## Stored data
* * * * *

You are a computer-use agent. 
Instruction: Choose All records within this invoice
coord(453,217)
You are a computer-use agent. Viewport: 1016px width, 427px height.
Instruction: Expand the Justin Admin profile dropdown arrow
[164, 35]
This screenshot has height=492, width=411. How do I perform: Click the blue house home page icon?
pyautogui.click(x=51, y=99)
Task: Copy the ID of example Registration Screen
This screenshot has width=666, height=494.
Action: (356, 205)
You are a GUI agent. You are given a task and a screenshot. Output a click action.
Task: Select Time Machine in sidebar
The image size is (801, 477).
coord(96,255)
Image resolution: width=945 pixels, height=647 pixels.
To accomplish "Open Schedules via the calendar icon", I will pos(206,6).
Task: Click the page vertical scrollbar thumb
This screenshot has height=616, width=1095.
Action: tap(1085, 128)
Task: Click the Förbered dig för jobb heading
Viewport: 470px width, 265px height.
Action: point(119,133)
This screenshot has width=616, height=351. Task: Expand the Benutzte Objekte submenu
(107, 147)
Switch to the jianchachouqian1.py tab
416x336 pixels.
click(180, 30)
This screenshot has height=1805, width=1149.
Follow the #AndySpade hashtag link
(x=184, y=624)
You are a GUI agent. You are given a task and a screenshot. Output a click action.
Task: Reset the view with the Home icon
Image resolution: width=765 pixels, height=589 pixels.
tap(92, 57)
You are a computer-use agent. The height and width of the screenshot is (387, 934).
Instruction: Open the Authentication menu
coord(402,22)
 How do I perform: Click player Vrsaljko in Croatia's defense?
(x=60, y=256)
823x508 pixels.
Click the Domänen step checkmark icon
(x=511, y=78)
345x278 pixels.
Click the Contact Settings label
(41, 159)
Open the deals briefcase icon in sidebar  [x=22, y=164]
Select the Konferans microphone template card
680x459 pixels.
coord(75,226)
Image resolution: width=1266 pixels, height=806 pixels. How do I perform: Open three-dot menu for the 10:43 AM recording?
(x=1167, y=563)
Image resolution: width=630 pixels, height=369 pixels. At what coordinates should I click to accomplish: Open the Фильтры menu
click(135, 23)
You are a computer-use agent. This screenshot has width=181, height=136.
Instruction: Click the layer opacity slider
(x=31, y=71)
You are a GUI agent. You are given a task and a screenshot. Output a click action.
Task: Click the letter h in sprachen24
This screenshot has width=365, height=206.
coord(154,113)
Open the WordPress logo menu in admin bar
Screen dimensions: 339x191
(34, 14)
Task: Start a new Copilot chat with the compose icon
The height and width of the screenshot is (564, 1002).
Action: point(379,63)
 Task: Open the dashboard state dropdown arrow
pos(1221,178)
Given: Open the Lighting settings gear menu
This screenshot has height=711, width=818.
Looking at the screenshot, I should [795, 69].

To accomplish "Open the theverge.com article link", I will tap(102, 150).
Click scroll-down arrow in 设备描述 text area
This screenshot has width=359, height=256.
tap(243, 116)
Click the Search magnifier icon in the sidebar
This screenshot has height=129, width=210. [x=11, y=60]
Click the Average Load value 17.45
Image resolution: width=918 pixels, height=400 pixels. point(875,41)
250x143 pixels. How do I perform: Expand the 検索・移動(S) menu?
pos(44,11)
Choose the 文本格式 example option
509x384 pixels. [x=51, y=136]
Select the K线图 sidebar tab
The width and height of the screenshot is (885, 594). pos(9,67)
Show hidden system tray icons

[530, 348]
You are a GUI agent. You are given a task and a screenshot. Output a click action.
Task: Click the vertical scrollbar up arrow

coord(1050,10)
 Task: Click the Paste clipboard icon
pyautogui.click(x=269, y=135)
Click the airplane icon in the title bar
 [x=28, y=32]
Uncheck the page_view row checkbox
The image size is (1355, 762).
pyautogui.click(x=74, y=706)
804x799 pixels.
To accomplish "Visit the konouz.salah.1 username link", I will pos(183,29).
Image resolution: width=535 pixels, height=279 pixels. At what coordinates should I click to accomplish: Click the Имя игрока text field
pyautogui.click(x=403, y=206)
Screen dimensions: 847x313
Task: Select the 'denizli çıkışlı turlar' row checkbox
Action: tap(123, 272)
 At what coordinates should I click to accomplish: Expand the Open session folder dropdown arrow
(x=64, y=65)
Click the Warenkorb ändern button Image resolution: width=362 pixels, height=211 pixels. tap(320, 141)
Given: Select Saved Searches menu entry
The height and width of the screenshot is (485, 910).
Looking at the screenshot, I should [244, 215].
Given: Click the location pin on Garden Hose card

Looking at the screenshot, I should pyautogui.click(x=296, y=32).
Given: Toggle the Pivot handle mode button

* * * * *

## THE TASK
Reproduce the stored data above line for line, leaving every character unchanged.

## FINAL RESULT
You are a computer-use agent. 
Instruction: Choose All records within this invoice
coord(453,217)
You are a computer-use agent. Viewport: 1016px width, 427px height.
Instruction: Expand the Justin Admin profile dropdown arrow
[164, 35]
This screenshot has height=492, width=411. How do I perform: Click the blue house home page icon?
pyautogui.click(x=51, y=99)
Task: Copy the ID of example Registration Screen
This screenshot has width=666, height=494.
Action: (356, 205)
You are a GUI agent. You are given a task and a screenshot. Output a click action.
Task: Select Time Machine in sidebar
The image size is (801, 477).
coord(96,255)
Image resolution: width=945 pixels, height=647 pixels.
To accomplish "Open Schedules via the calendar icon", I will pos(206,6).
Task: Click the page vertical scrollbar thumb
This screenshot has height=616, width=1095.
Action: tap(1085, 128)
Task: Click the Förbered dig för jobb heading
Viewport: 470px width, 265px height.
Action: point(119,133)
This screenshot has width=616, height=351. Task: Expand the Benutzte Objekte submenu
(107, 147)
Switch to the jianchachouqian1.py tab
416x336 pixels.
click(180, 30)
This screenshot has height=1805, width=1149.
Follow the #AndySpade hashtag link
(x=184, y=624)
You are a GUI agent. You are given a task and a screenshot. Output a click action.
Task: Reset the view with the Home icon
Image resolution: width=765 pixels, height=589 pixels.
tap(92, 57)
You are a computer-use agent. The height and width of the screenshot is (387, 934).
Instruction: Open the Authentication menu
coord(402,22)
 How do I perform: Click player Vrsaljko in Croatia's defense?
(x=60, y=256)
823x508 pixels.
Click the Domänen step checkmark icon
(x=511, y=78)
345x278 pixels.
Click the Contact Settings label
(41, 159)
Open the deals briefcase icon in sidebar  [x=22, y=164]
Select the Konferans microphone template card
680x459 pixels.
coord(75,226)
Image resolution: width=1266 pixels, height=806 pixels. How do I perform: Open three-dot menu for the 10:43 AM recording?
(x=1167, y=563)
Image resolution: width=630 pixels, height=369 pixels. At what coordinates should I click to accomplish: Open the Фильтры menu
click(135, 23)
You are a computer-use agent. This screenshot has width=181, height=136.
Instruction: Click the layer opacity slider
(x=31, y=71)
You are a GUI agent. You are given a task and a screenshot. Output a click action.
Task: Click the letter h in sprachen24
This screenshot has width=365, height=206.
coord(154,113)
Open the WordPress logo menu in admin bar
Screen dimensions: 339x191
(34, 14)
Task: Start a new Copilot chat with the compose icon
The height and width of the screenshot is (564, 1002).
Action: point(379,63)
 Task: Open the dashboard state dropdown arrow
pos(1221,178)
Given: Open the Lighting settings gear menu
This screenshot has height=711, width=818.
Looking at the screenshot, I should [795, 69].

To accomplish "Open the theverge.com article link", I will tap(102, 150).
Click scroll-down arrow in 设备描述 text area
This screenshot has width=359, height=256.
tap(243, 116)
Click the Search magnifier icon in the sidebar
This screenshot has height=129, width=210. [x=11, y=60]
Click the Average Load value 17.45
Image resolution: width=918 pixels, height=400 pixels. point(875,41)
250x143 pixels. How do I perform: Expand the 検索・移動(S) menu?
pos(44,11)
Choose the 文本格式 example option
509x384 pixels. [x=51, y=136]
Select the K线图 sidebar tab
The width and height of the screenshot is (885, 594). pos(9,67)
Show hidden system tray icons

[530, 348]
You are a GUI agent. You are given a task and a screenshot. Output a click action.
Task: Click the vertical scrollbar up arrow

coord(1050,10)
 Task: Click the Paste clipboard icon
pyautogui.click(x=269, y=135)
Click the airplane icon in the title bar
 [x=28, y=32]
Uncheck the page_view row checkbox
The image size is (1355, 762).
pyautogui.click(x=74, y=706)
804x799 pixels.
To accomplish "Visit the konouz.salah.1 username link", I will pos(183,29).
Image resolution: width=535 pixels, height=279 pixels. At what coordinates should I click to accomplish: Click the Имя игрока text field
pyautogui.click(x=403, y=206)
Screen dimensions: 847x313
Task: Select the 'denizli çıkışlı turlar' row checkbox
Action: tap(123, 272)
 At what coordinates should I click to accomplish: Expand the Open session folder dropdown arrow
(x=64, y=65)
Click the Warenkorb ändern button Image resolution: width=362 pixels, height=211 pixels. tap(320, 141)
Given: Select Saved Searches menu entry
The height and width of the screenshot is (485, 910).
Looking at the screenshot, I should [244, 215].
Given: Click the location pin on Garden Hose card

Looking at the screenshot, I should pyautogui.click(x=296, y=32).
Given: Toggle the Pivot handle mode button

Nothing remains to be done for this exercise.